Dentro dessa comparação essa etapa também cumpre sua função. Necessita aproveitar tudo o que foi coletado pelas raízes e levar à menor folha, ao mais saboroso fruto a mais expressiva flor. Tem que ser ao mesmo tempo o caule de sustentação, mas tem que se desdobrar em galhos sucessivos, ramificados, interligados, que permitirão a sustentação de todas as partes.
Não existe uma folha, uma flor, um fruto solto no ar. Tudo está preso a uma estrutura, e está de certo modo integrado, ligado, interligado.
Assim como nossa árvore, a formação da seiva também precisa de agentes externos.
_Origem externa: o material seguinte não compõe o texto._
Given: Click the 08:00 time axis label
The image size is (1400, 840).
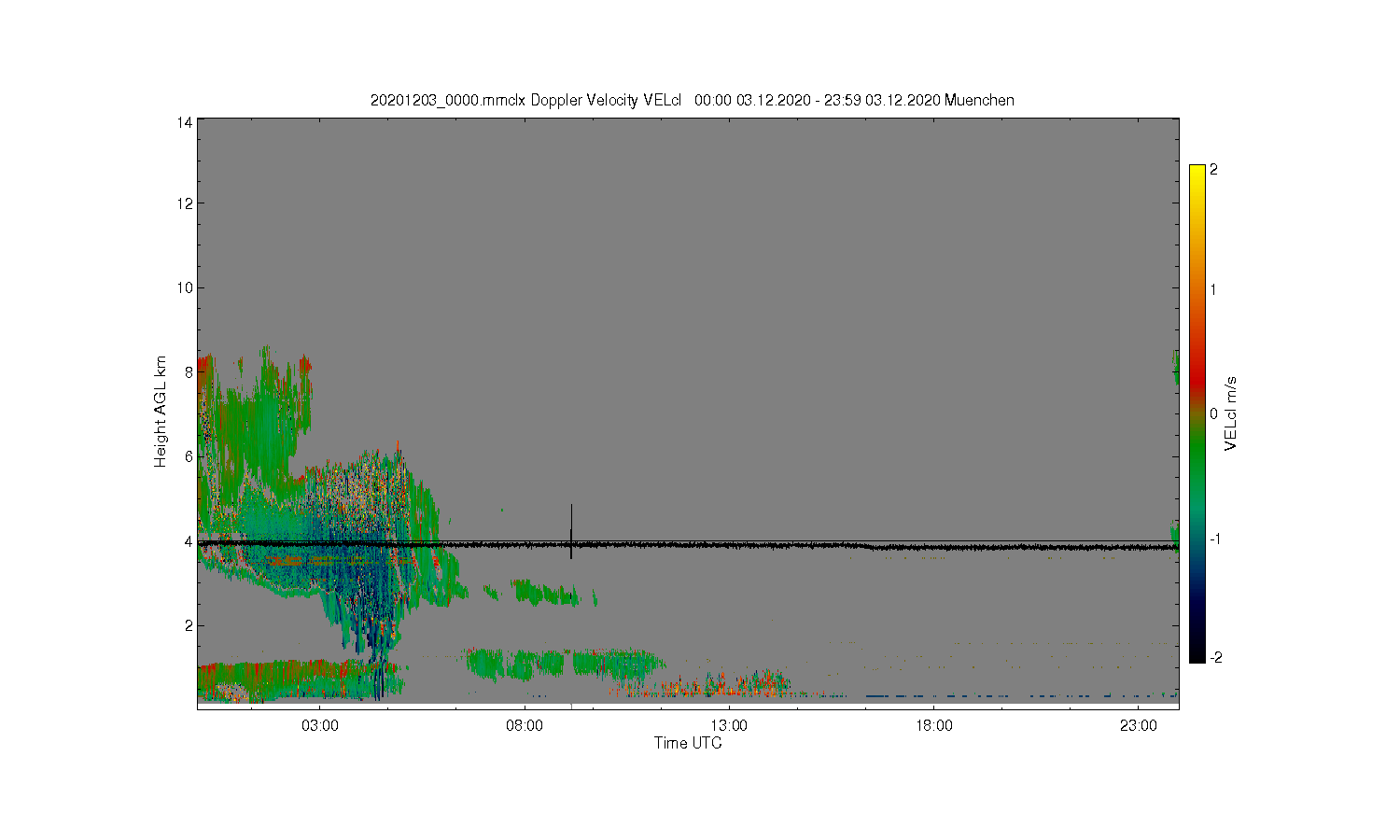Looking at the screenshot, I should (525, 726).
Precisa que seja constantemente regada, principalmente no período de formação. Precisa depois que haja chuva suficiente. Regar o começo pode ser feito com baldinhos, com pouca água. Mas precisa ser quase diário, intermitente, constante.
A proteção contra as pragas, as intempéries, também são traduzidas pela necessidade de acompanhamento, de monitoramento, de cuidados para garantir a existência.
Ao dar flores e frutos aparentemente já cumpriu a sua missão. No entanto a planta quer mais. Quer se reproduzir. Quer marcar a sua presença. Quer se renovar a cada período, a cada estação, a cada mudança. Quer atingir os céus, busca a utopia. Sabe que tendo sido regada com tanto carinho pode se sobrepor, pode ir além das próprias forças, pode desafiar a gravidade.
Um dos seus grandes méritos é que pode servir de sustentação para outras plantas, e juntas formarem a floresta. Não interessa saber mais quem é o sustentáculo e quem é a parasita. Compõem um só corpo. Uma só unidade. Compartilham da mesma alma.
O Plano Diretor também tem o mesmo processo. Dele surgem Políticas Setoriais que irão complementá-lo, que irão reforçá-lo. É uma verdadeira simbiose em prol de uma cidade mais eficiente, mais justa, mais humana.
Essa comparação pode ser estendida até no fenômeno da morte. O Plano Diretor também é predestinado a ter um fim, a ficar obsoleto, a deixar de valer. Espera-se, contudo que ao longo de sua vida tenha deixado sementes, para que o processo possa se retroalimentar.